TASK PROMPT: Exactly the lines from the one containing "Task: Click the plus to customize the sidebar" through the final line of the data are to be written out again, with nothing added.

Dataset entries:
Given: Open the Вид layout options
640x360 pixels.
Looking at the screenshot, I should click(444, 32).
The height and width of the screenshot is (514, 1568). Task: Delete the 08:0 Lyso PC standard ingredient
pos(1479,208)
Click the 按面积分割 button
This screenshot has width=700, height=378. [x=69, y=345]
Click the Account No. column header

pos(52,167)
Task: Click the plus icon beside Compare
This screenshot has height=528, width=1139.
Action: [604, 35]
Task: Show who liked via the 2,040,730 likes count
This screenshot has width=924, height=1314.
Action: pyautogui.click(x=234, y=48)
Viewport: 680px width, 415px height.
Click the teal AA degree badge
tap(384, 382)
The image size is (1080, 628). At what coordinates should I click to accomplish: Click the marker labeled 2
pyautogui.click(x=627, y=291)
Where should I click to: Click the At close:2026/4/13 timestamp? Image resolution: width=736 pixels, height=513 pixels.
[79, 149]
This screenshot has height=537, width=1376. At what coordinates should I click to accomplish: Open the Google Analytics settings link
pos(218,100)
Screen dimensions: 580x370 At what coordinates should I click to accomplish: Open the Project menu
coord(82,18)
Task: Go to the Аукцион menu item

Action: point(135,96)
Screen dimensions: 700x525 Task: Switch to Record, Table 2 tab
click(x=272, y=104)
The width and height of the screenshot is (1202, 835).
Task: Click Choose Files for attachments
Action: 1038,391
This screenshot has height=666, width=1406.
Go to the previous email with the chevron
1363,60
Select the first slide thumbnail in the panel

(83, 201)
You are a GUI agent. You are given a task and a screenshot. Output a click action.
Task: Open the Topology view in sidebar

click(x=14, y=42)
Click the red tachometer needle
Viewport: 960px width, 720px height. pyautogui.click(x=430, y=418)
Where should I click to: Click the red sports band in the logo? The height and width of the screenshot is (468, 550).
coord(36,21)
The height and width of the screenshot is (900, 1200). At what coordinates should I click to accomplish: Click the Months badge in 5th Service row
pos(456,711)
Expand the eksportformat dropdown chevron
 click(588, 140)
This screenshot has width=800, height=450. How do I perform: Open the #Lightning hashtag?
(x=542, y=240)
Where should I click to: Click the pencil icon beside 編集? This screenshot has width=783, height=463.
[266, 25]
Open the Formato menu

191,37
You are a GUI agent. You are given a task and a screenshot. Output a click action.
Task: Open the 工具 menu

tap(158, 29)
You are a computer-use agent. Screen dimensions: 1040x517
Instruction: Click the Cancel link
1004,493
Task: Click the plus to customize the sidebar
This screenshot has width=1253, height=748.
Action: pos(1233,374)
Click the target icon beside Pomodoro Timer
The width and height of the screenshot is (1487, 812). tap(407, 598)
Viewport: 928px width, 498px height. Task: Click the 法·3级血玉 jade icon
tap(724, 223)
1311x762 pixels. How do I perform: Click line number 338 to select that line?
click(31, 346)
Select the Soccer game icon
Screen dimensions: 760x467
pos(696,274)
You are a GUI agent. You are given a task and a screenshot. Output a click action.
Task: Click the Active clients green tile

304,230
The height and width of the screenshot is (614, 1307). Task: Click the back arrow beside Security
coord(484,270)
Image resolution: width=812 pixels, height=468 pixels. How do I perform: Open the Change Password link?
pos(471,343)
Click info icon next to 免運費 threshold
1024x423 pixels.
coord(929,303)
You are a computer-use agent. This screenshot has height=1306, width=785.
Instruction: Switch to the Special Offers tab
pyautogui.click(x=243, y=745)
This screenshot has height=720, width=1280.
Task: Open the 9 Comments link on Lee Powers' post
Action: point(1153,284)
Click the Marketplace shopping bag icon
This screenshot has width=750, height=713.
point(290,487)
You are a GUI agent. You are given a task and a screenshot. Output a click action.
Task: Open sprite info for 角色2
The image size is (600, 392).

SOLUTION TO THIS TASK:
Task: Click the plus to customize the sidebar
This screenshot has width=1253, height=748.
Action: pos(1233,374)
Click the target icon beside Pomodoro Timer
The width and height of the screenshot is (1487, 812). tap(407, 598)
Viewport: 928px width, 498px height. Task: Click the 法·3级血玉 jade icon
tap(724, 223)
1311x762 pixels. How do I perform: Click line number 338 to select that line?
click(31, 346)
Select the Soccer game icon
Screen dimensions: 760x467
pos(696,274)
You are a GUI agent. You are given a task and a screenshot. Output a click action.
Task: Click the Active clients green tile

304,230
The height and width of the screenshot is (614, 1307). Task: Click the back arrow beside Security
coord(484,270)
Image resolution: width=812 pixels, height=468 pixels. How do I perform: Open the Change Password link?
pos(471,343)
Click info icon next to 免運費 threshold
1024x423 pixels.
coord(929,303)
You are a computer-use agent. This screenshot has height=1306, width=785.
Instruction: Switch to the Special Offers tab
pyautogui.click(x=243, y=745)
This screenshot has height=720, width=1280.
Task: Open the 9 Comments link on Lee Powers' post
Action: point(1153,284)
Click the Marketplace shopping bag icon
This screenshot has width=750, height=713.
point(290,487)
You are a GUI agent. You are given a task and a screenshot. Output a click action.
Task: Open sprite info for 角色2
The image size is (600, 392).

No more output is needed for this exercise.